Conseil-Psy: une écoute et un accompagnement permanents

Dépression post-partum

 



Pour une majorité de femmes, mettre un enfant au monde est l'une des plus belles expériences de leur vie. Cependant, pour certaines, cet événement n'est pas synonyme de bonheur absolu. Peu de temps après l'accouchement, elles se sentent tristes, irritables et très fatiguées. Est-ce seulement l'adaptation normale à un bébé naissant ou le début d'une dépression post-partum ?


Pour une majorité de femmes, mettre un enfant au monde est l'une des plus belles expériences de leur vie. Cependant, pour certaines, cet événement n'est pas synonyme de bonheur absolu. Peu de temps après l'accouchement, elles se sentent tristes, irritables et très fatiguées. Est-ce seulement l'adaptation normale à un bébé naissant ou le début d'une dépression post-partum ?
Quand on imagine une jeune accouchée, on se représente une maman resplendissante avec un bébé magnifique dans les bras mais également le papa ébahi par cette scène idyllique. Mais la réalité est bien différente même si l’accouchement demeure un moment de grâce pour la plupart des femmes et représente le commencement de leur vie de mère mais aussi de famille.

Souvent, la jeune mère est fatiguée et se retrouve en proie à pas mal de doutes et de craintes concernant son bébé et sa capacité à elle à s’en occuper. La dépression post-partum touche effectivement beaucoup de jeunes accouchées. Cette pathologie doit être dépistée et traitée, en raison notamment de ses conséquences importantes, et parfois définitives, dans la vie d'une mère et d'un enfant.

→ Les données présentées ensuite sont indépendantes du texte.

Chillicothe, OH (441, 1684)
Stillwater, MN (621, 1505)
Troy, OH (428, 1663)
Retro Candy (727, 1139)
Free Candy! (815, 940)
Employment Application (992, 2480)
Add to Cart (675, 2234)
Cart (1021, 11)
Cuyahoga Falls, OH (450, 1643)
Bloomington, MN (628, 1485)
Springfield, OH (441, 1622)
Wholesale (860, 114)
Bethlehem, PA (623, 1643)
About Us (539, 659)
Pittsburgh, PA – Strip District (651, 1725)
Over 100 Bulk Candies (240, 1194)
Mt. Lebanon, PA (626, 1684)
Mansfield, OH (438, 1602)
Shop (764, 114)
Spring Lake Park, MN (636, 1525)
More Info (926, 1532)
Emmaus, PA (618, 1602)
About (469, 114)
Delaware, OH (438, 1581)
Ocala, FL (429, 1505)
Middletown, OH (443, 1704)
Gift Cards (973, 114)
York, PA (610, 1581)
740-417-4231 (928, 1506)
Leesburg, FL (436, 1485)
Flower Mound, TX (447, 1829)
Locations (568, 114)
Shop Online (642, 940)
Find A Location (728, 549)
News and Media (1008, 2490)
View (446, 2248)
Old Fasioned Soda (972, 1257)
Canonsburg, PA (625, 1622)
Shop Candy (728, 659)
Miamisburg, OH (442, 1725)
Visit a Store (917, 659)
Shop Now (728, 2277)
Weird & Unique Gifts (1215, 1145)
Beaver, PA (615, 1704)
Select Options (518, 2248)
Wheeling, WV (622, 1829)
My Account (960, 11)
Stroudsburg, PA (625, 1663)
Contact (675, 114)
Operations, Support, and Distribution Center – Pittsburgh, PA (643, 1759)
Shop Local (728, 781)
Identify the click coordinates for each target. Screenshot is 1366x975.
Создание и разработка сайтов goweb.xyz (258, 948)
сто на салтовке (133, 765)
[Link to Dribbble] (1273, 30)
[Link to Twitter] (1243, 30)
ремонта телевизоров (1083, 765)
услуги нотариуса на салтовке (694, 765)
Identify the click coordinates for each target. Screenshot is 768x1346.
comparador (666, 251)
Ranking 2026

La dépression post-partum se situe un stade au-dessus du baby blues et touche près d’une femme sur six. Elle débute vers la troisième semaine suivant l’accouchement et prend de l’ampleur vers la huitième semaine. Ce trouble moins fréquent reste aussi, à ce jour, moins connu. La plupart des femmes ne réalisent alors pas ce dont elles souffrent et subissent cette dépression dans le silence, ce qui engendre des relations tendues avec leur enfant.

Concrètement, cette dépression ressemble à une dépression normale, les symptômes étant : perte d’intérêt et de plaisir dans les activités quotidiennes (aboulie), agitation ou lenteur, tristesse, troubles du sommeil (insomnie), de l’appétit, idées suicidaires, sentiment de culpabilité, peur de nuire à son enfant ou au contraire, rejet de celui-ci etc. Par ailleurs, la dépression post-partum se caractérise par le fait que la maman remette en question sa capacité à accomplir son rôle et qu’elle se préoccupe anormalement de la santé de son nourrisson.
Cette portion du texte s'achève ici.